Entries from a collection:
···
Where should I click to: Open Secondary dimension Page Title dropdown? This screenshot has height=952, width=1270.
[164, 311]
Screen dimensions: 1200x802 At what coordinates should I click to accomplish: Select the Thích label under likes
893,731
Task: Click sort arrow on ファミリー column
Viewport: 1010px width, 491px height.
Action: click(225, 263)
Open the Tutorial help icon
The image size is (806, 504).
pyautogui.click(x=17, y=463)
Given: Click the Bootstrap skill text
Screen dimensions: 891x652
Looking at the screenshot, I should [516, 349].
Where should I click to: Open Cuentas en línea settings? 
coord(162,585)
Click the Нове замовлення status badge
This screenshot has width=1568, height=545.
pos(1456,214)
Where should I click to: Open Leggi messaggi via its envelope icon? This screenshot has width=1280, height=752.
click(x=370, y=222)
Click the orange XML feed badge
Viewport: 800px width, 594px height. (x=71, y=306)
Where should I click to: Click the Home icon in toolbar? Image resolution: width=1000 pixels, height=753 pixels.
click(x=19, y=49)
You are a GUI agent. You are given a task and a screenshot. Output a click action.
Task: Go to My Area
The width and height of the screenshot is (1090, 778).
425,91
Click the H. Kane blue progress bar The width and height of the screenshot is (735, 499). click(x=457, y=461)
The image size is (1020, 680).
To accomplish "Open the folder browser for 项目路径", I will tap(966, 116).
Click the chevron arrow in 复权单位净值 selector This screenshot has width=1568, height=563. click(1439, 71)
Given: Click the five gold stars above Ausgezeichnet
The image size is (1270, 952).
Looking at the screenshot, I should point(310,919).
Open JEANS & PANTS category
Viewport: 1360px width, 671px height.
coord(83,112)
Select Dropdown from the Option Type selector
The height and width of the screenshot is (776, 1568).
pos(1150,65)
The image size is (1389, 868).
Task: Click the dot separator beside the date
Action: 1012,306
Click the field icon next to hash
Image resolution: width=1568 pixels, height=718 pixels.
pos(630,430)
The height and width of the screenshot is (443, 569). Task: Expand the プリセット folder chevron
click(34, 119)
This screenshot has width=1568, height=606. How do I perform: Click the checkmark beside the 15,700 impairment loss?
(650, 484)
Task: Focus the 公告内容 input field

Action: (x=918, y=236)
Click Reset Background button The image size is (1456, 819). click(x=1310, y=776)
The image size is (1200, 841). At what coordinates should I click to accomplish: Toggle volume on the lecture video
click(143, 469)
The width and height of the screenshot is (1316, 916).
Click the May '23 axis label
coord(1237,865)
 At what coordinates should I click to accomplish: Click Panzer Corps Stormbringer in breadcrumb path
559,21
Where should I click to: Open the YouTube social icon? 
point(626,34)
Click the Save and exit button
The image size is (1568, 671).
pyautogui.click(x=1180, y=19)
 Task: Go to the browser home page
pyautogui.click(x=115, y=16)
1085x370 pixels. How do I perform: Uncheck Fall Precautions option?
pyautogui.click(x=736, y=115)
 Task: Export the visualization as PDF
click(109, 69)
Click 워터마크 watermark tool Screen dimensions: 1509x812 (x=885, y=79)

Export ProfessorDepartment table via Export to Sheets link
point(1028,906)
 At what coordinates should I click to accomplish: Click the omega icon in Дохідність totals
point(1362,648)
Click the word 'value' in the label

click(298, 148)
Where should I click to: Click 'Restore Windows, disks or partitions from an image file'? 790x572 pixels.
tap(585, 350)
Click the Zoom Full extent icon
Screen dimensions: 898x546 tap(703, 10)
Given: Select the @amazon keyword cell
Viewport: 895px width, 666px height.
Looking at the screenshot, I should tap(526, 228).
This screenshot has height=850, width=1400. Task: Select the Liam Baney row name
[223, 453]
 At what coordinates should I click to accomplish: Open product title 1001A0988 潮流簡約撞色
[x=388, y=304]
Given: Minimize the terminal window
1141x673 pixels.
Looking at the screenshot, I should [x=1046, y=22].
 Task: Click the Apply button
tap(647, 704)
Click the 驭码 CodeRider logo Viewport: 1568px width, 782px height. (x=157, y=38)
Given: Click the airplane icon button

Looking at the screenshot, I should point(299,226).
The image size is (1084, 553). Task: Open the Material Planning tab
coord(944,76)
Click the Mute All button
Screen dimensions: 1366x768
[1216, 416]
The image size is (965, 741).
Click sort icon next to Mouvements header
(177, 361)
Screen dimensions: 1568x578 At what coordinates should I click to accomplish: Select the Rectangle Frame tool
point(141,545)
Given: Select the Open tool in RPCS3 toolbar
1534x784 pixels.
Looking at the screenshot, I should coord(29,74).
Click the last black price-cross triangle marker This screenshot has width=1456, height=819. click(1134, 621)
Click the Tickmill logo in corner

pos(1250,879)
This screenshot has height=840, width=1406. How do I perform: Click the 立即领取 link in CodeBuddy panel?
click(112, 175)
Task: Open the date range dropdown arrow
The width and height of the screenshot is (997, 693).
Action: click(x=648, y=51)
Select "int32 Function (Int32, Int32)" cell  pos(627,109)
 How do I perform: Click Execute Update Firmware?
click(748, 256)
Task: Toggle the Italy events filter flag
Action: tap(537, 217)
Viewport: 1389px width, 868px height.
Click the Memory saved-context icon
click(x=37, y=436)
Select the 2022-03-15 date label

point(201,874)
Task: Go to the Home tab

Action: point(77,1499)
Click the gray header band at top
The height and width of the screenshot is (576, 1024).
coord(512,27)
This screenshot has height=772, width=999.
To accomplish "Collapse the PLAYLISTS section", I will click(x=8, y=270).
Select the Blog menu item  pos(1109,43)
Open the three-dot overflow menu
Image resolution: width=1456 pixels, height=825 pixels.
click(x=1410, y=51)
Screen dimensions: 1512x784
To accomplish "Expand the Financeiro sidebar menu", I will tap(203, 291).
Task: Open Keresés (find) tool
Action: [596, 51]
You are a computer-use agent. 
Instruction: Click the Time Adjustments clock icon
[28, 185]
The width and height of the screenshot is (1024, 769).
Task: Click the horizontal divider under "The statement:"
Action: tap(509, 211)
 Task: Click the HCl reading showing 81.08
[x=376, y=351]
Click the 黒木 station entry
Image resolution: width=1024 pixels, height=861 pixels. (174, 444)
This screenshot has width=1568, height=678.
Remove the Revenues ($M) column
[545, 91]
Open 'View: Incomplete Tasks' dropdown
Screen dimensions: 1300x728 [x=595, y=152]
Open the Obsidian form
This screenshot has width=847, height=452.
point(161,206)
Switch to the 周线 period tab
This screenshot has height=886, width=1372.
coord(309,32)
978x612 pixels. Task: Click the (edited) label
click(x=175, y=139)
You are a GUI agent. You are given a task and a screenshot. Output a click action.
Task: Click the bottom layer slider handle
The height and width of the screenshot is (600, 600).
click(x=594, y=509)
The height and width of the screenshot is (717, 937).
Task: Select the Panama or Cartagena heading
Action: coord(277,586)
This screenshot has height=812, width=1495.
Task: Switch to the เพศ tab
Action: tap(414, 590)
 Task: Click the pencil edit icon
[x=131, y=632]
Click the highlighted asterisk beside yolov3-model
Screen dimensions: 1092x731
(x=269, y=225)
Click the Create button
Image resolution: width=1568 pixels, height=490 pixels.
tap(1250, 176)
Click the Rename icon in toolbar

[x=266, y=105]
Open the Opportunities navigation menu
···
*GOAL*: Rewrite the entries above, putting "Where do I click to" wherever "Where should I click to" appears and keeping everything else the same.

*SOLVED EXERCISE*:
Where do I click to: Open Secondary dimension Page Title dropdown? This screenshot has height=952, width=1270.
[164, 311]
Screen dimensions: 1200x802 At what coordinates should I click to accomplish: Select the Thích label under likes
893,731
Task: Click sort arrow on ファミリー column
Viewport: 1010px width, 491px height.
Action: click(225, 263)
Open the Tutorial help icon
The image size is (806, 504).
pyautogui.click(x=17, y=463)
Given: Click the Bootstrap skill text
Screen dimensions: 891x652
Looking at the screenshot, I should [516, 349].
Where do I click to: Open Cuentas en línea settings? 
coord(162,585)
Click the Нове замовлення status badge
This screenshot has width=1568, height=545.
pos(1456,214)
Where do I click to: Open Leggi messaggi via its envelope icon? This screenshot has width=1280, height=752.
click(x=370, y=222)
Click the orange XML feed badge
Viewport: 800px width, 594px height. (x=71, y=306)
Where do I click to: Click the Home icon in toolbar? Image resolution: width=1000 pixels, height=753 pixels.
click(x=19, y=49)
You are a GUI agent. You are given a task and a screenshot. Output a click action.
Task: Go to My Area
The width and height of the screenshot is (1090, 778).
425,91
Click the H. Kane blue progress bar The width and height of the screenshot is (735, 499). click(x=457, y=461)
The image size is (1020, 680).
To accomplish "Open the folder browser for 项目路径", I will tap(966, 116).
Click the chevron arrow in 复权单位净值 selector This screenshot has width=1568, height=563. click(1439, 71)
Given: Click the five gold stars above Ausgezeichnet
The image size is (1270, 952).
Looking at the screenshot, I should point(310,919).
Open JEANS & PANTS category
Viewport: 1360px width, 671px height.
coord(83,112)
Select Dropdown from the Option Type selector
The height and width of the screenshot is (776, 1568).
pos(1150,65)
The image size is (1389, 868).
Task: Click the dot separator beside the date
Action: 1012,306
Click the field icon next to hash
Image resolution: width=1568 pixels, height=718 pixels.
pos(630,430)
The height and width of the screenshot is (443, 569). Task: Expand the プリセット folder chevron
click(34, 119)
This screenshot has width=1568, height=606. How do I perform: Click the checkmark beside the 15,700 impairment loss?
(650, 484)
Task: Focus the 公告内容 input field

Action: (x=918, y=236)
Click Reset Background button The image size is (1456, 819). click(x=1310, y=776)
The image size is (1200, 841). At what coordinates should I click to accomplish: Toggle volume on the lecture video
click(143, 469)
The width and height of the screenshot is (1316, 916).
Click the May '23 axis label
coord(1237,865)
 At what coordinates should I click to accomplish: Click Panzer Corps Stormbringer in breadcrumb path
559,21
Where do I click to: Open the YouTube social icon? 
point(626,34)
Click the Save and exit button
The image size is (1568, 671).
pyautogui.click(x=1180, y=19)
 Task: Go to the browser home page
pyautogui.click(x=115, y=16)
1085x370 pixels. How do I perform: Uncheck Fall Precautions option?
pyautogui.click(x=736, y=115)
 Task: Export the visualization as PDF
click(109, 69)
Click 워터마크 watermark tool Screen dimensions: 1509x812 (x=885, y=79)

Export ProfessorDepartment table via Export to Sheets link
point(1028,906)
 At what coordinates should I click to accomplish: Click the omega icon in Дохідність totals
point(1362,648)
Click the word 'value' in the label

click(298, 148)
Where do I click to: Click 'Restore Windows, disks or partitions from an image file'? 790x572 pixels.
tap(585, 350)
Click the Zoom Full extent icon
Screen dimensions: 898x546 tap(703, 10)
Given: Select the @amazon keyword cell
Viewport: 895px width, 666px height.
Looking at the screenshot, I should tap(526, 228).
This screenshot has height=850, width=1400. Task: Select the Liam Baney row name
[223, 453]
 At what coordinates should I click to accomplish: Open product title 1001A0988 潮流簡約撞色
[x=388, y=304]
Given: Minimize the terminal window
1141x673 pixels.
Looking at the screenshot, I should [x=1046, y=22].
 Task: Click the Apply button
tap(647, 704)
Click the 驭码 CodeRider logo Viewport: 1568px width, 782px height. (x=157, y=38)
Given: Click the airplane icon button

Looking at the screenshot, I should point(299,226).
The image size is (1084, 553). Task: Open the Material Planning tab
coord(944,76)
Click the Mute All button
Screen dimensions: 1366x768
[1216, 416]
The image size is (965, 741).
Click sort icon next to Mouvements header
(177, 361)
Screen dimensions: 1568x578 At what coordinates should I click to accomplish: Select the Rectangle Frame tool
point(141,545)
Given: Select the Open tool in RPCS3 toolbar
1534x784 pixels.
Looking at the screenshot, I should coord(29,74).
Click the last black price-cross triangle marker This screenshot has width=1456, height=819. click(1134, 621)
Click the Tickmill logo in corner

pos(1250,879)
This screenshot has height=840, width=1406. How do I perform: Click the 立即领取 link in CodeBuddy panel?
click(112, 175)
Task: Open the date range dropdown arrow
The width and height of the screenshot is (997, 693).
Action: click(x=648, y=51)
Select "int32 Function (Int32, Int32)" cell  pos(627,109)
 How do I perform: Click Execute Update Firmware?
click(748, 256)
Task: Toggle the Italy events filter flag
Action: tap(537, 217)
Viewport: 1389px width, 868px height.
Click the Memory saved-context icon
click(x=37, y=436)
Select the 2022-03-15 date label

point(201,874)
Task: Go to the Home tab

Action: point(77,1499)
Click the gray header band at top
The height and width of the screenshot is (576, 1024).
coord(512,27)
This screenshot has height=772, width=999.
To accomplish "Collapse the PLAYLISTS section", I will click(x=8, y=270).
Select the Blog menu item  pos(1109,43)
Open the three-dot overflow menu
Image resolution: width=1456 pixels, height=825 pixels.
click(x=1410, y=51)
Screen dimensions: 1512x784
To accomplish "Expand the Financeiro sidebar menu", I will tap(203, 291).
Task: Open Keresés (find) tool
Action: [596, 51]
You are a computer-use agent. 
Instruction: Click the Time Adjustments clock icon
[28, 185]
The width and height of the screenshot is (1024, 769).
Task: Click the horizontal divider under "The statement:"
Action: tap(509, 211)
 Task: Click the HCl reading showing 81.08
[x=376, y=351]
Click the 黒木 station entry
Image resolution: width=1024 pixels, height=861 pixels. (174, 444)
This screenshot has width=1568, height=678.
Remove the Revenues ($M) column
[545, 91]
Open 'View: Incomplete Tasks' dropdown
Screen dimensions: 1300x728 [x=595, y=152]
Open the Obsidian form
This screenshot has width=847, height=452.
point(161,206)
Switch to the 周线 period tab
This screenshot has height=886, width=1372.
coord(309,32)
978x612 pixels. Task: Click the (edited) label
click(x=175, y=139)
You are a GUI agent. You are given a task and a screenshot. Output a click action.
Task: Click the bottom layer slider handle
The height and width of the screenshot is (600, 600).
click(x=594, y=509)
The height and width of the screenshot is (717, 937).
Task: Select the Panama or Cartagena heading
Action: coord(277,586)
This screenshot has height=812, width=1495.
Task: Switch to the เพศ tab
Action: tap(414, 590)
 Task: Click the pencil edit icon
[x=131, y=632]
Click the highlighted asterisk beside yolov3-model
Screen dimensions: 1092x731
(x=269, y=225)
Click the Create button
Image resolution: width=1568 pixels, height=490 pixels.
tap(1250, 176)
Click the Rename icon in toolbar

[x=266, y=105]
Open the Opportunities navigation menu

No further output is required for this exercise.